Great: Confidence in U.S. Public Schools Hits Historic Low

Daniel Doherty

6/21/2012 12:15:00 PM - Daniel Doherty

A Gallup poll released Wednesday shows that only 29 percent of Americans have “a great deal” or “quite a lot” of confidence in public schools.

Photobucket

It seems American confidence in public schools has steadily declined over the years; after all, it's dropped nearly 30 percentage points since the survey was first conducted in 1973. Meanwhile, the federal government has spent roughly $2 trillion since 1965 on efforts to raise overall student achievement in elementary and secondary schools. So how’s that working out? Well, every year more than 1.2 million students drop of high school – that’s about 7000 a day, according to the non-profit organization Do Something. Even worse, perhaps, 56 percent of students who do graduate high school and attend college cannot attain a four-year degree in six years. This is not encouraging. The American public education system, in short, is clearly failing to adequately prepare students for high school and college-level courses. And throwing more money at a broken system, as we’ve argued time and again, is certainly not the appropriate solution.

Governor Bobby Jindal (R-LA), who is Team Romney’s de facto surrogate on education policy, is leading the charge in the Deep South with bold and ambitious reforms to spurn academic achievement. Here’s a succinct recap of Jindal’s measures, courtesy of National Review.

Jindal’s reforms are smart, comprehensive, and innovative, representing the best of conservative thought on education. Rick Hess, director of education-policy studies at the American Enterprise Institute, has high praise for the reforms, calling them “both politically savvy and good public policy,” and important both “as an individual event, and part of a trend.” That is, Jindal’s reforms represent a victory for conservative education-reform policies, and represent the growing tide of support for such ideas. The measures are broken down into two bills, and have two major components: significantly increasing school choice, and increasing accountability.

As Hess puts it, Louisiana’s new policies “establish a new standard for school choice, breaking ground for other states across the country.” Jindal has pushed for a huge expansion of voucher programs, which pay tuition for students at parochial or private schools. The state program itself is based on a successful system in Orleans Parish. Four hundred thousand students, almost half of Louisiana’s public-school population, would be eligible for a voucher to pay tuition at a private school (that’s the number of students who are eligible because they attend schools that receive C, D, or F grades from the state).

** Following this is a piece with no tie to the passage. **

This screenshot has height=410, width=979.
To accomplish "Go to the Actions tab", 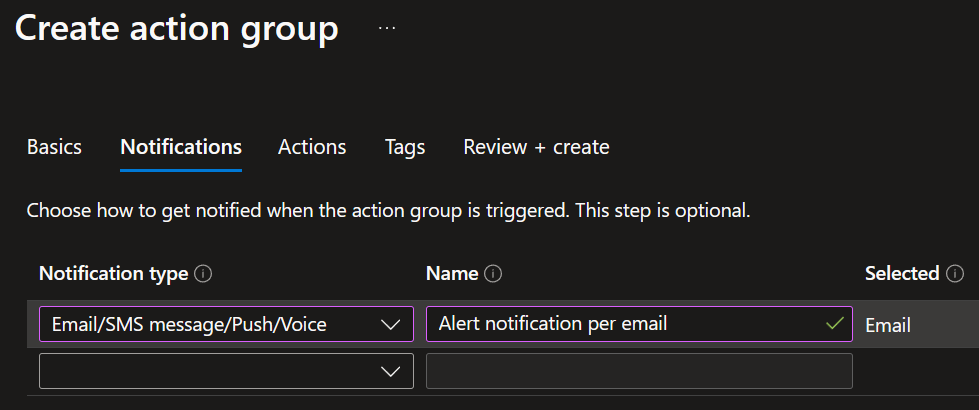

Jindal’s efforts will also increase support for charter schools. One of the greater controversies of education reform is whether or not school choice, by sending students to private schools or charter schools that lack standards, actually increases achievement. Choice in education is, of course, an intrinsically good thing, but it is a legitimate criticism, and advocates for charter schools have often found themselves overselling their promise in order to justify the concept. At the request of Democratic legislators, Louisiana’s reforms will now allow for deeper assessments of the charter and private schools supported by the state — a solid step forward, but one that only became possible once the battle for school choice had been won.

These bold initiatives, to be sure, are not without criticism. And, of course, it will take years to analyze and evaluate the success of these reforms before they can be supported universally or implemented nationwide. On the other hand, at least the governor is taking decisive action. The status quo is simply unacceptable, especially in Louisiana which ranks 47th in educational achievement. Americans kids deserve a good education now -- and they shouldn’t have to wait any longer.